■ **Vorliegender Text**
Diese Einschätzung deckt sich weitgehend mit den von Experten der EZB erstellten gesamtwirtschaftlichen Projektionen für das Euro-Währungsgebiet vom September 2016. Den dort enthaltenen Berechnungen zufolge wird das jährliche reale BIP 2016 um 1,7% und in den beiden darauffolgenden Jahren um jeweils 1,6% steigen. Gegenüber den von Experten des Eurosystems erstellten gesamtwirtschaftlichen Projektionen vom Juni 2016 wurde der Ausblick für das Wachstum des realen BIP leicht nach unten korrigiert.

Der Vorausschätzung von Eurostat zufolge belief sich die am HVPI gemessene jährliche Teuerungsrate für das Euro-Währungsgebiet im August 2016 wie bereits im Vormonat auf 0,2%. Während die jährliche Inflationsrate der Energiepreise weiter stieg, fiel der Preisauftrieb bei Dienstleistungen und Industrieerzeugnissen ohne Energie etwas schwächer aus als im Juli. Auf Grundlage der aktuellen Terminpreise für Öl dürften die Teuerungsraten in den nächsten Monaten weiterhin auf einem niedrigen Niveau liegen, bevor sie gegen Ende 2016 allmählich anziehen, was größtenteils auf Basiseffekte im Zusammenhang mit der Jahresänderungsrate der Energiepreise zurückzuführen ist. Getragen von unseren geldpolitischen Maßnahmen und der erwarteten Konjunkturerholung dürften die Inflationsraten in den Jahren 2017 und 2018 weiter steigen.

■ **Bitte bearbeiten**
A. Schreiben Sie aus dem Text über die Wirtschaft im Euroraum alles von "Der Vorausschätzung von" bis hinunter zu "2018 weiter steigen." wortgetreu ab.
B. Wie hoch war laut dem Text über die Wirtschaft im Euroraum die jährliche Teuerungsrate im August 2016?
Die nachstehenden Zeilen haben mit dem Text nichts zu tun.

■ **Ausgangsdaten**
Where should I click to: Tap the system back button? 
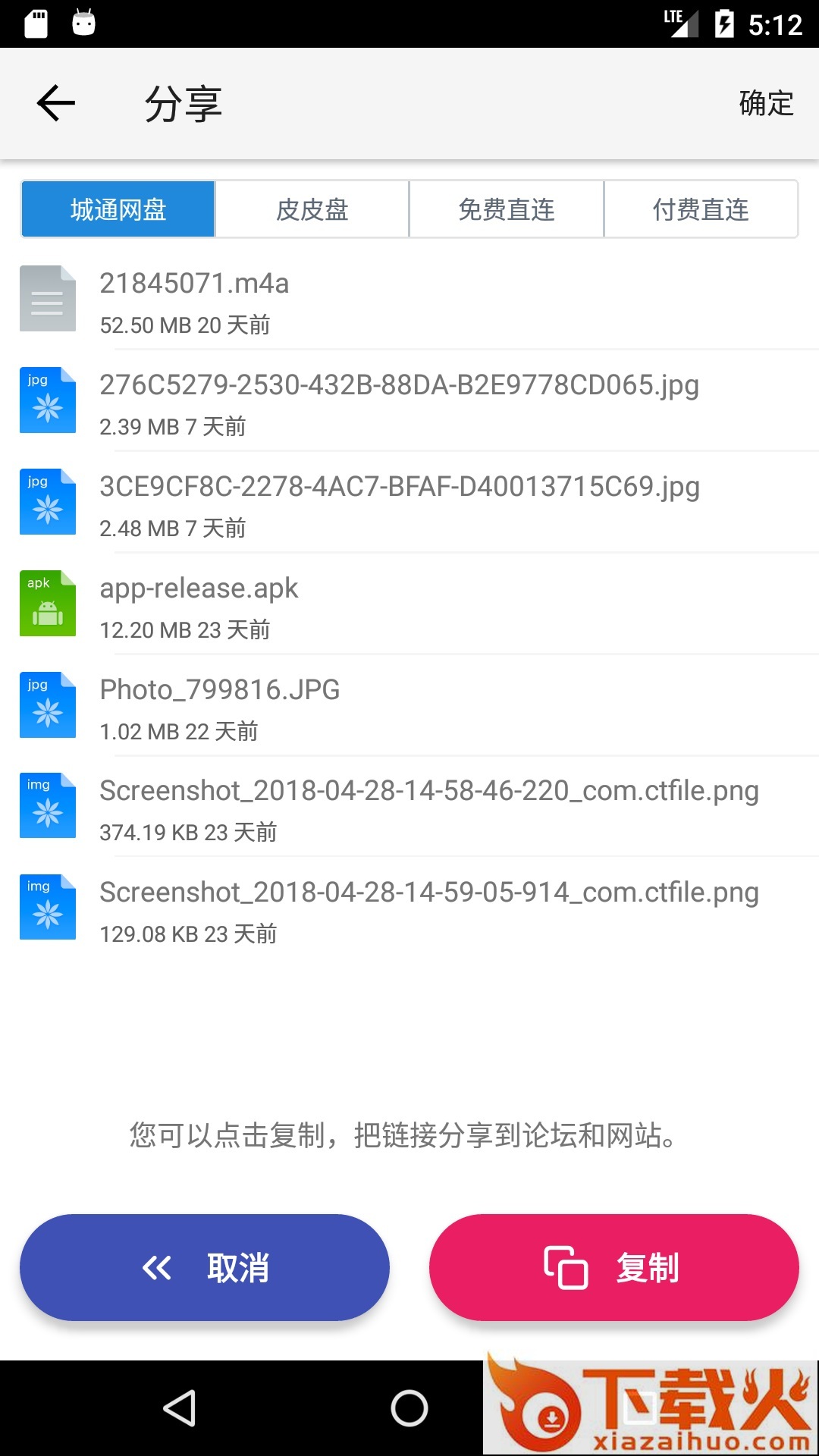[x=180, y=1408]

■ **Die Lösungen**
A.
Der Vorausschätzung von Eurostat zufolge belief sich die am HVPI gemessene jährliche Teuerungsrate für das Euro-Währungsgebiet im August 2016 wie bereits im Vormonat auf 0,2%. Während die jährliche Inflationsrate der Energiepreise weiter stieg, fiel der Preisauftrieb bei Dienstleistungen und Industrieerzeugnissen ohne Energie etwas schwächer aus als im Juli. Auf Grundlage der aktuellen Terminpreise für Öl dürften die Teuerungsraten in den nächsten Monaten weiterhin auf einem niedrigen Niveau liegen, bevor sie gegen Ende 2016 allmählich anziehen, was größtenteils auf Basiseffekte im Zusammenhang mit der Jahresänderungsrate der Energiepreise zurückzuführen ist. Getragen von unseren geldpolitischen Maßnahmen und der erwarteten Konjunkturerholung dürften die Inflationsraten in den Jahren 2017 und 2018 weiter steigen.

B. 0,2%